- WHAT IS BEING ASKED: Rewrite the items below as a numbered list, starting at the line that contains "875x499 pixels. How" and ending at the line that contains "(x=215, y=180)". Include only those lines, counting both end lines and skipping any blank ones.

- DATA SUPPLIED:
▼
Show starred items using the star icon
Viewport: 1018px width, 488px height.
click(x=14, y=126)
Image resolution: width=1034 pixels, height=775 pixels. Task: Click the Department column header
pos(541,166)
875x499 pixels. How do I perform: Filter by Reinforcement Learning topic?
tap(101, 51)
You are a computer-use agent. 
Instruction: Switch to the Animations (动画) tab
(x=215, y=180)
▲
▼
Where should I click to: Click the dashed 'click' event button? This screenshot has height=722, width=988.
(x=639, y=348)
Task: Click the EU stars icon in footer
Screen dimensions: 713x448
▲
▼
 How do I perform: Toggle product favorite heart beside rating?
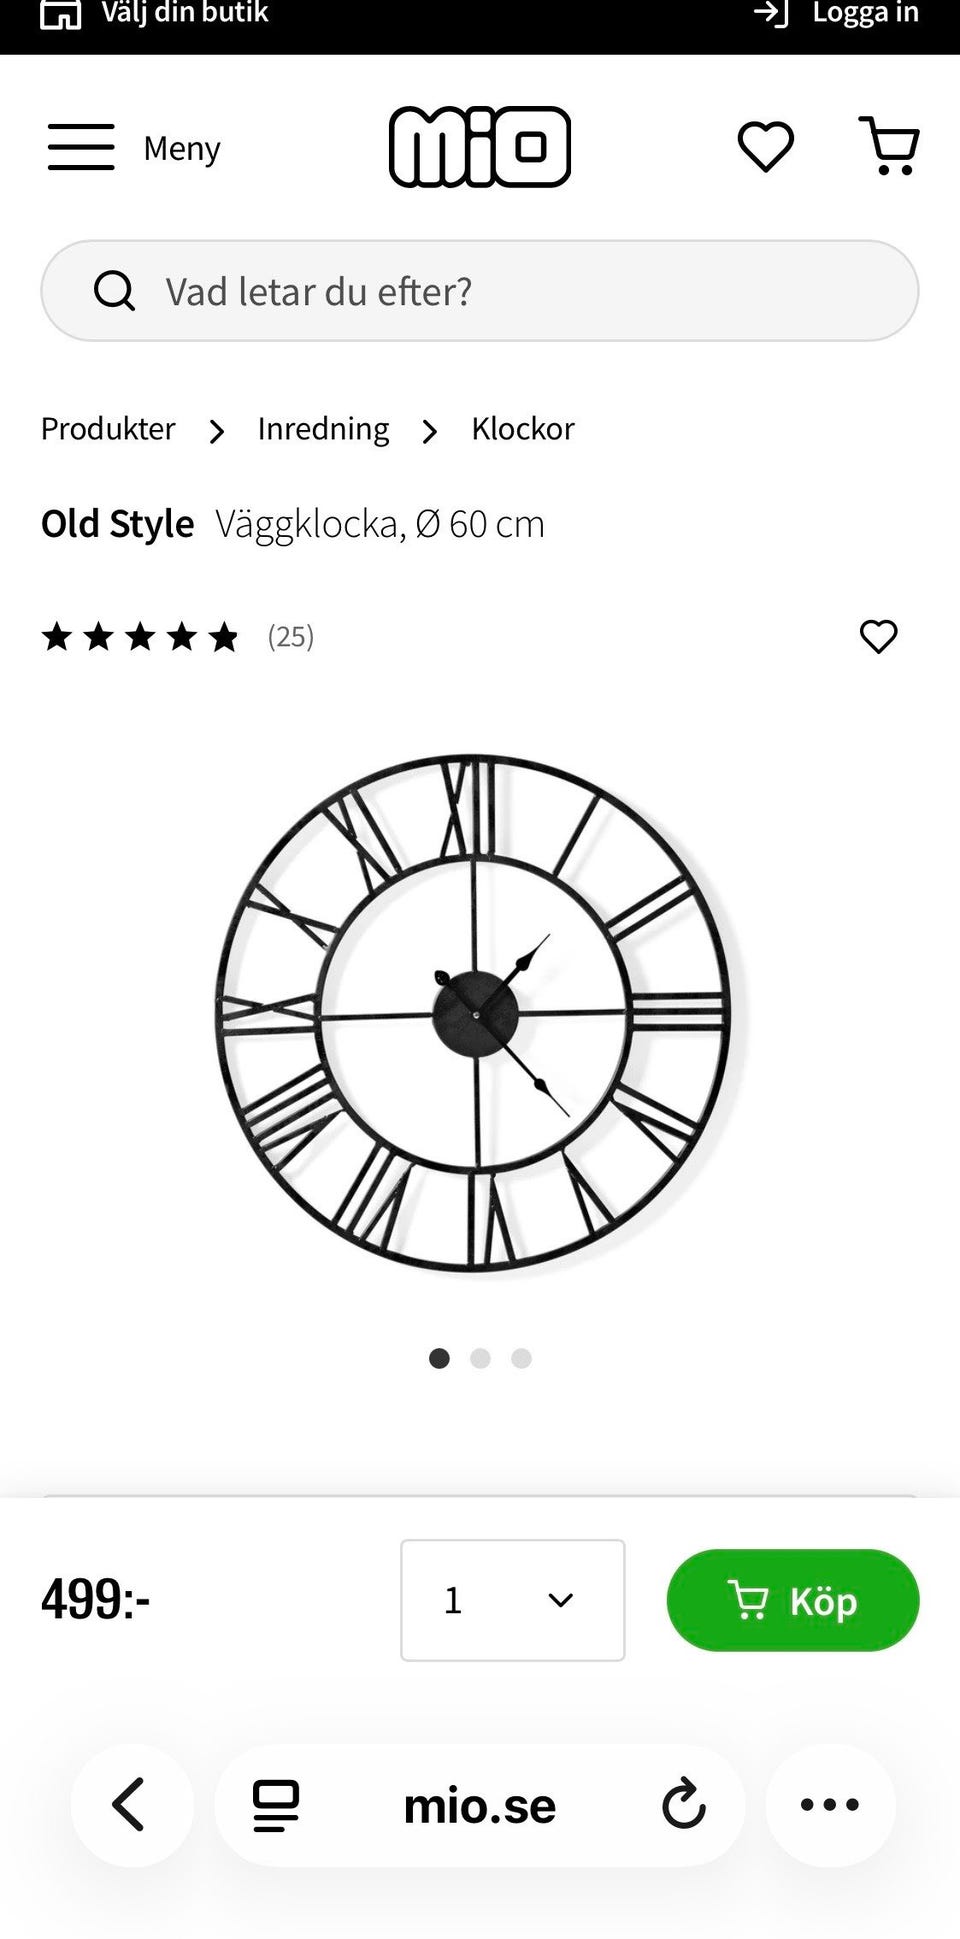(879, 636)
▲
- RESULT BELOW:
1. 875x499 pixels. How do I perform: Filter by Reinforcement Learning topic?
2. tap(101, 51)
3. You are a computer-use agent. 
4. Instruction: Switch to the Animations (动画) tab
5. (x=215, y=180)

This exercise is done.